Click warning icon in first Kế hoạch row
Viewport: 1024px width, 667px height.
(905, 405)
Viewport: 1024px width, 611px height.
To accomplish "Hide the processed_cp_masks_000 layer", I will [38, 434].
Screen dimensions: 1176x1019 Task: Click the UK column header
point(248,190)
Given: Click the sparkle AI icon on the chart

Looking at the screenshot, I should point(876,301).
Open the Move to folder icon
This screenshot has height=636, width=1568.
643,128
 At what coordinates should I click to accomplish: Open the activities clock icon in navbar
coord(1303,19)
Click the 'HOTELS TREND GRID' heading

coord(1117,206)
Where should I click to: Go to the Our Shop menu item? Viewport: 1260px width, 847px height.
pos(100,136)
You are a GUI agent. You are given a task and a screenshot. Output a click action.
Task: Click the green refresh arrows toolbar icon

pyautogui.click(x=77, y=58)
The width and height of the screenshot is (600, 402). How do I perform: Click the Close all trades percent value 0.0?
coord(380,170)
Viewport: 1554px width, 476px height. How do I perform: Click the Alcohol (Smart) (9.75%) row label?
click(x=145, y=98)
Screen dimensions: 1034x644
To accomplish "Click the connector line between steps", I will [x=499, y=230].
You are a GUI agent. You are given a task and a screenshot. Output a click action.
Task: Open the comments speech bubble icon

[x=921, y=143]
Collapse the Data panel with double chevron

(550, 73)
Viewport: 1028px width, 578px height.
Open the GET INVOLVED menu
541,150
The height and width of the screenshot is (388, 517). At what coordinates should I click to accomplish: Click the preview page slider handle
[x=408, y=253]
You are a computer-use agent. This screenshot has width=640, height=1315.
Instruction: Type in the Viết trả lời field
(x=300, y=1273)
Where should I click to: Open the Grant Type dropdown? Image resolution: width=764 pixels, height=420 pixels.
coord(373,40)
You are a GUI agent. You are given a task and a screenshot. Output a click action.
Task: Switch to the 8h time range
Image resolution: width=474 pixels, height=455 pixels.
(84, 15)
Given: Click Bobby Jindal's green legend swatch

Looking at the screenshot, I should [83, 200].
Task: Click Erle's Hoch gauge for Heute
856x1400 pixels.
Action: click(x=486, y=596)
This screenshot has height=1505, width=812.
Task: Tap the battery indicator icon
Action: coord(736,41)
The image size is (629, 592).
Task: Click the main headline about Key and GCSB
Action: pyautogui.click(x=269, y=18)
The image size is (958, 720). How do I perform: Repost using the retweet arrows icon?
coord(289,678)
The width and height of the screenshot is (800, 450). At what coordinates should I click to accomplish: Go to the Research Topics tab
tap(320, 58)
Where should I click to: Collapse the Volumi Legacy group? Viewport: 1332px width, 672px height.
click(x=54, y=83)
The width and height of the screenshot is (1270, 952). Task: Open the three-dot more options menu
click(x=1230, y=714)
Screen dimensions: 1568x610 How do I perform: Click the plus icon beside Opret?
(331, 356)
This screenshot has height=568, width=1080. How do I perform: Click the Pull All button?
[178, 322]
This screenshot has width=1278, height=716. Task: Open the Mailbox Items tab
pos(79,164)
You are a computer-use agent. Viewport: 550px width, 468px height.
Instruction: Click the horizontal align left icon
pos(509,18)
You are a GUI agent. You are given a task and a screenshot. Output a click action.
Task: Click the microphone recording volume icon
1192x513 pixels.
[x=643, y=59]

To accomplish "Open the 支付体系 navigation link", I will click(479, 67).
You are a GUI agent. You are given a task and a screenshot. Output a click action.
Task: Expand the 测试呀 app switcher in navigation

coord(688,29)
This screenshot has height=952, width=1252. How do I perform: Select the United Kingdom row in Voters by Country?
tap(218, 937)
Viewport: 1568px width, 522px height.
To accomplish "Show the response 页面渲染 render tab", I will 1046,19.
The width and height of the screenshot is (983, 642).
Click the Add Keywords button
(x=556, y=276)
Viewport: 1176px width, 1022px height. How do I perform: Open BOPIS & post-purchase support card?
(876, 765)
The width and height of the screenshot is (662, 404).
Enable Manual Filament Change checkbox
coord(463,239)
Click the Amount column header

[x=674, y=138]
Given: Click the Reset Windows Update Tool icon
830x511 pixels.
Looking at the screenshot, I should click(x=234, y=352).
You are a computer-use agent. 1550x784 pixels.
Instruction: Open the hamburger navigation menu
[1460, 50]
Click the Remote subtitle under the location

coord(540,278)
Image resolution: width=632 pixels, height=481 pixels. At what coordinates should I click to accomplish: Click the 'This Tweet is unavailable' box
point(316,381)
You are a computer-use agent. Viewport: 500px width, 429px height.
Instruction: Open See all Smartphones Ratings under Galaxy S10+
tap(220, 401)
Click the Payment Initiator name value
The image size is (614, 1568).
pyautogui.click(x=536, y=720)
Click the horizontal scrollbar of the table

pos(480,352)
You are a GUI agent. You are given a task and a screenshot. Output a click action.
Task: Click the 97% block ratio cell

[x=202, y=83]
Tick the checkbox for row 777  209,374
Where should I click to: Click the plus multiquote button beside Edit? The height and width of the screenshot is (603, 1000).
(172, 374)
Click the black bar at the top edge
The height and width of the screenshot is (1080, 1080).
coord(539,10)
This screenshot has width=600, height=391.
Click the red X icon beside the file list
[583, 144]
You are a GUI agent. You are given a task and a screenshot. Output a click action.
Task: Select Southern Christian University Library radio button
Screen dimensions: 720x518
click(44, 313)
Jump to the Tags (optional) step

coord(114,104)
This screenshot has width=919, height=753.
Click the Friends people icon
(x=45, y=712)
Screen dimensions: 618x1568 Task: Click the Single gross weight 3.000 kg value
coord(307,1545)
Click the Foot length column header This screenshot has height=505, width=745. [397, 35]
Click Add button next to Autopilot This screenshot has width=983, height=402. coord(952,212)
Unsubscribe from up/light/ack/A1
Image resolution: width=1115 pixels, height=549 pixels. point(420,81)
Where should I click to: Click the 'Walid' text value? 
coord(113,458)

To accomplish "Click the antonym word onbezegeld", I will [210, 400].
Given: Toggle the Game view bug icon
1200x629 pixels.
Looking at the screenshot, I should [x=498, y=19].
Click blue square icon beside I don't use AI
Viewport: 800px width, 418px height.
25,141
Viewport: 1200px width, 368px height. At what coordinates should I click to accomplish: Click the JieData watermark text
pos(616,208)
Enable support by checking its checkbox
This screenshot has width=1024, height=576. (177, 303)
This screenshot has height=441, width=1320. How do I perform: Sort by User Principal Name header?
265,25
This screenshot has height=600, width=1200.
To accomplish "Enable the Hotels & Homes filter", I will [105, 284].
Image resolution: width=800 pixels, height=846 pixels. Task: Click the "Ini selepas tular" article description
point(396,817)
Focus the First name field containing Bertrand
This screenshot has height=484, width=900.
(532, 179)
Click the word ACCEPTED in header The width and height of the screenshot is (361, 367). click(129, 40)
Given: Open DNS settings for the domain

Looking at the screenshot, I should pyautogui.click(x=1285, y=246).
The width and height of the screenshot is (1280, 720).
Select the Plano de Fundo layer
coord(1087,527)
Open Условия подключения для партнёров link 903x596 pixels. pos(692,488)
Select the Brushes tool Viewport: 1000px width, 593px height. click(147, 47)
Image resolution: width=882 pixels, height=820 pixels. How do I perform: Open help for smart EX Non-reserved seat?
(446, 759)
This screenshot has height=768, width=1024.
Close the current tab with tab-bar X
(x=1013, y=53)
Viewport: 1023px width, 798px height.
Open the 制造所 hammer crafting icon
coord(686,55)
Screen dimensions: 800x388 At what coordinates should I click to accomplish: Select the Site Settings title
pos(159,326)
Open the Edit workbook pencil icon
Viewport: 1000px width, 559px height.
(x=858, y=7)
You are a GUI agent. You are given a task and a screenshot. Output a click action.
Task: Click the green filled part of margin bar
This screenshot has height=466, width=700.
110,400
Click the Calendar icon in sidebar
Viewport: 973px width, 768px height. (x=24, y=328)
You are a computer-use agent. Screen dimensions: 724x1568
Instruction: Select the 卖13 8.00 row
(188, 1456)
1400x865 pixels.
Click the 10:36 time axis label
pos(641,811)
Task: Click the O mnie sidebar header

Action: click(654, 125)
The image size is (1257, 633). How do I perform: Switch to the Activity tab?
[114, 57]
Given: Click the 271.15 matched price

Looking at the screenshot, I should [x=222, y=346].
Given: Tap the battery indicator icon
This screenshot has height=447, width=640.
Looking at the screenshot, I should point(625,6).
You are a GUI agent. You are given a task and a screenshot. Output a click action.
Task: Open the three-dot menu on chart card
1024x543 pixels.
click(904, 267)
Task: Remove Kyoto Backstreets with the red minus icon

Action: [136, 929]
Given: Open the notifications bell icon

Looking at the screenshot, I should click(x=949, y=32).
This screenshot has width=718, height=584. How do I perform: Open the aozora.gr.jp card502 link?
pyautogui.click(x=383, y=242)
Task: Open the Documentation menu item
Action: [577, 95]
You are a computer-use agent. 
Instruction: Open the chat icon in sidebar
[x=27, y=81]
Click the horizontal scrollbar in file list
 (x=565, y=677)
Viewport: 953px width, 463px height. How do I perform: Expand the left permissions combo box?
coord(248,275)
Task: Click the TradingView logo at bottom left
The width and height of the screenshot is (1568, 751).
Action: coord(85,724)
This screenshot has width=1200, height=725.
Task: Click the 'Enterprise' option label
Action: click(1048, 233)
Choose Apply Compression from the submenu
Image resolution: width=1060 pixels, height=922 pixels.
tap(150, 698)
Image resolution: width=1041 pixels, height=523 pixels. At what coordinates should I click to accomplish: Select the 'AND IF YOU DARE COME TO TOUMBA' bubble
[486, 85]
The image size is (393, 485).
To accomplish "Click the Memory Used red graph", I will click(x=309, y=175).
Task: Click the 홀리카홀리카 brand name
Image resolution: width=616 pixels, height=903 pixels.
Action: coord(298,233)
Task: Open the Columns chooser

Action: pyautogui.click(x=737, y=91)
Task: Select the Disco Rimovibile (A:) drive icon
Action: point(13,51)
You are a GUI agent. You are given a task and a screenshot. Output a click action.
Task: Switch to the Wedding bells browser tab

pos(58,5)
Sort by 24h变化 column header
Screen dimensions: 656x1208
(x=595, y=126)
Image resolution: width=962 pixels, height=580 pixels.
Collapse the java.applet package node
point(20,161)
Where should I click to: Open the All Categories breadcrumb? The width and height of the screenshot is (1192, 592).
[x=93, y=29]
====
The word "computer" appears in some of the lines above. Copy those lines.

You are a computer-use agent. This screenshot has width=640, height=1315.
You are a computer-use agent. Viewport: 550px width, 468px height.
You are a computer-use agent. 1550x784 pixels.
You are a computer-use agent. Viewport: 500px width, 429px height.
You are a computer-use agent. Screen dimensions: 724x1568
You are a computer-use agent. 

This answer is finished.